I honesty don't know what CRNA schools think of what college you went to, but my guess would be that they would look at all the details keeping the "big picture" in mind. Meaning, where you go to school is an important detail, but it may or may not be a make-or-break factor, depending on the school.
From a person who went a private university in Nashville that is very known for it's nursing program, I would say to you...you get what you give. I have a TON of student loan debt. If you or your parents can afford going to an expensive university that has a good nursing reputation, then by all means, attend that University. Do not, however, make the mistake that most people make when assuming good nursing school always produce good nurses. Nursing is a dynamic career choice. You will get out of it what you put into it. Colleges do their very, very best to prepare you for the nursing world, but no college will ever be able to teach you everything you need to know. You will learn most everything when you enter the workforce after college.

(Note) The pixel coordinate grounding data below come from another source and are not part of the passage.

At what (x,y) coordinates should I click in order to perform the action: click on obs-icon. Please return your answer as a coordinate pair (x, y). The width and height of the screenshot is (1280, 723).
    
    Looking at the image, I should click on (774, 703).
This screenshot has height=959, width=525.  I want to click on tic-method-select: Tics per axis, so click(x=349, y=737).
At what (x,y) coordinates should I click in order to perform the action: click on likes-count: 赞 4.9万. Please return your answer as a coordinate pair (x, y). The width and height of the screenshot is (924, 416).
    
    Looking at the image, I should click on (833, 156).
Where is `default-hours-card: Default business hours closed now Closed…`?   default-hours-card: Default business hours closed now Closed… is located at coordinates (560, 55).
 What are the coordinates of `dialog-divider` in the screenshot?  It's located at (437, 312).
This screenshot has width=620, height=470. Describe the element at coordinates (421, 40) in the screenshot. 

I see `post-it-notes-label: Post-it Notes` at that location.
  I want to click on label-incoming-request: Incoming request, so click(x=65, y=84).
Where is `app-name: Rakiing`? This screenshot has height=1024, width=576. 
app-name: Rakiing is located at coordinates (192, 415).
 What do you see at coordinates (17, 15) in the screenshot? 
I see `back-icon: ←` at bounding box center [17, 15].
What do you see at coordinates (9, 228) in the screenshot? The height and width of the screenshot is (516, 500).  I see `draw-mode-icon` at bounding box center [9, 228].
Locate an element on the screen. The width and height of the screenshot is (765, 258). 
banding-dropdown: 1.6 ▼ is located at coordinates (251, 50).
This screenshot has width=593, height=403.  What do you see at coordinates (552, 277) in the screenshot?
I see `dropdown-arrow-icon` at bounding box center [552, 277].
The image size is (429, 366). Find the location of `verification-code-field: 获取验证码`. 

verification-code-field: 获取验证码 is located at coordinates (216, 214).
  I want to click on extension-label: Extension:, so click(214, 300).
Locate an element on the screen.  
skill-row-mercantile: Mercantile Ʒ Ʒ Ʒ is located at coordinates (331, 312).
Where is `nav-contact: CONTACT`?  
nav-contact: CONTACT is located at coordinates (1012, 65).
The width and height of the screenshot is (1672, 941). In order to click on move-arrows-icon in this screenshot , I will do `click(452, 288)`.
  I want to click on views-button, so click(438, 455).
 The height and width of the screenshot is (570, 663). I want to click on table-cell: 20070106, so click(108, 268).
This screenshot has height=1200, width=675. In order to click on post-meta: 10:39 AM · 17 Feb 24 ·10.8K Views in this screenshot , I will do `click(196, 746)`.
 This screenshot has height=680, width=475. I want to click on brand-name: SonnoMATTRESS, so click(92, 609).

So, if I were you and couldn't afford it, I would consider attending a more expensive school for my upper level nursing courses or not at all. I received a very, very good education, but honestly, I kick myself all the time for the insane amount of money I spent for it. Especially when I look around me and realize my fellow nurses are doing just as well. I may know a thing or two more than them sometimes, but I do believe I would have known those little "extras" anyway just because I am an overachiever and very diligent in my studies. I enjoy learning about nursing, and I read all the time. I really made it a point to LEARN while I was in college, not just cram to remember stuff on the tests.
And remember, a "C" nurse from a community college could definitely turn out to be a better nurse than an "A" nurse from UAB, Vanderbilt, or wherever. It's about hard work, practice, desire to learn, and a real love for the art of nursing.